BEGIN Input records

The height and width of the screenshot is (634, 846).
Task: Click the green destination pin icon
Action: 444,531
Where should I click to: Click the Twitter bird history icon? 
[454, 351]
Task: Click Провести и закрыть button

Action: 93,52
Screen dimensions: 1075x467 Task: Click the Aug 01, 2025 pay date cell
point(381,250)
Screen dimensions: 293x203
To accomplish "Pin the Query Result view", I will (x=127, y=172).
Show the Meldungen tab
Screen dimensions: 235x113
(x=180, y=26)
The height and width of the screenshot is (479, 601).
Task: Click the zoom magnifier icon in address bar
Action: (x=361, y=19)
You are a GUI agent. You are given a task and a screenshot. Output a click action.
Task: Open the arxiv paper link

END Input records
BEGIN Input records

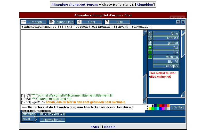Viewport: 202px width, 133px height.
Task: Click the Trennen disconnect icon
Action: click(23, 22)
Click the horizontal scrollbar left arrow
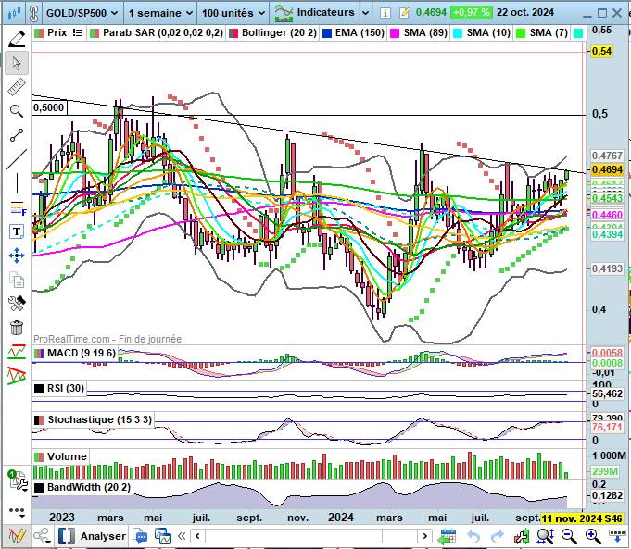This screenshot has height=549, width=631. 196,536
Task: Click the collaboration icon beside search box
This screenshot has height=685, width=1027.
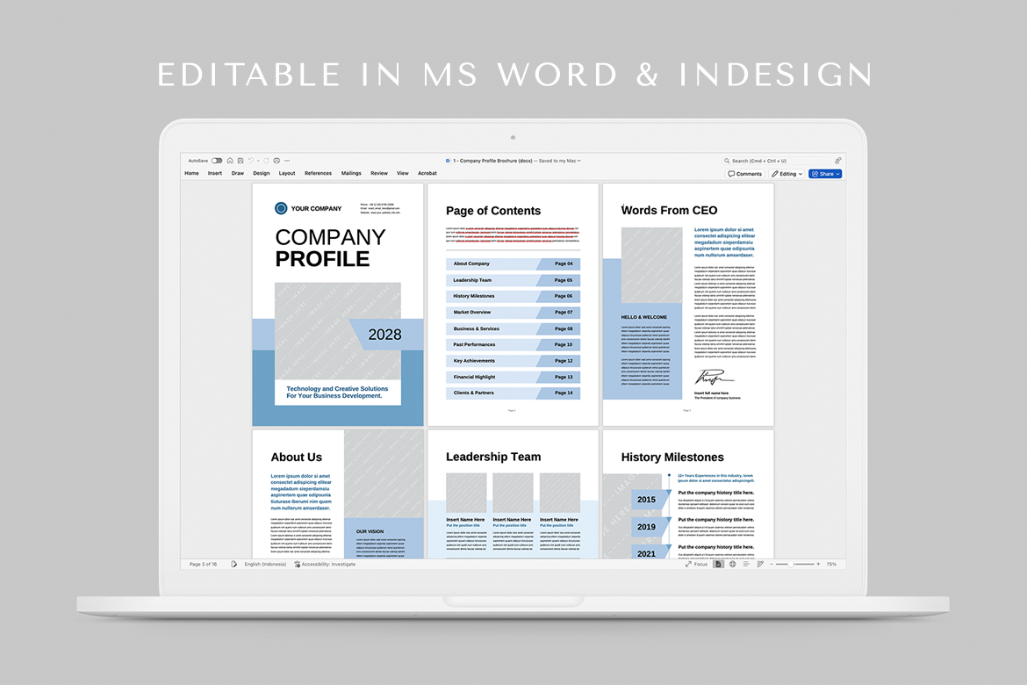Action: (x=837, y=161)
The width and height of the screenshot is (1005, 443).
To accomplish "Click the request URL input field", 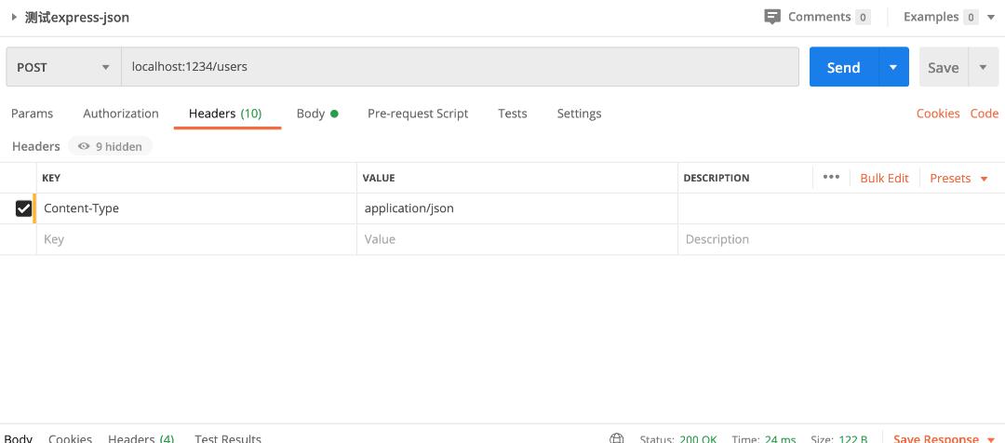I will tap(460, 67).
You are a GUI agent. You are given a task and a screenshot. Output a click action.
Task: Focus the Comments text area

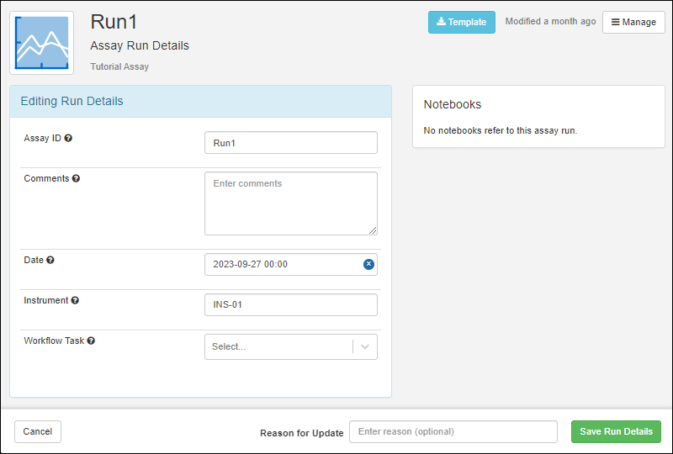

END Input records

Problem details:
All that is wanted is the stretch of lines above from the one containing "Where should I" through the one containing "Task: Open the arxiv paper link", duplicated exactly.

Your solution:
Where should I click to: Click the Twitter bird history icon? 
[454, 351]
Task: Click Провести и закрыть button

Action: 93,52
Screen dimensions: 1075x467 Task: Click the Aug 01, 2025 pay date cell
point(381,250)
Screen dimensions: 293x203
To accomplish "Pin the Query Result view", I will (x=127, y=172).
Show the Meldungen tab
Screen dimensions: 235x113
(x=180, y=26)
The height and width of the screenshot is (479, 601).
Task: Click the zoom magnifier icon in address bar
Action: (x=361, y=19)
You are a GUI agent. You are given a task and a screenshot. Output a click action.
Task: Open the arxiv paper link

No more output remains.